• _Task statement_: Can you reproduce the data beneath, keeping every line exact?

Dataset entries
______

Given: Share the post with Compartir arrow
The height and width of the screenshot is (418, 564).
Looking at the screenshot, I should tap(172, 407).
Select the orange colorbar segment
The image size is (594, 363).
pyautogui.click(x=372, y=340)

______

• _Response to the task_:
Given: Share the post with Compartir arrow
The height and width of the screenshot is (418, 564).
Looking at the screenshot, I should tap(172, 407).
Select the orange colorbar segment
The image size is (594, 363).
pyautogui.click(x=372, y=340)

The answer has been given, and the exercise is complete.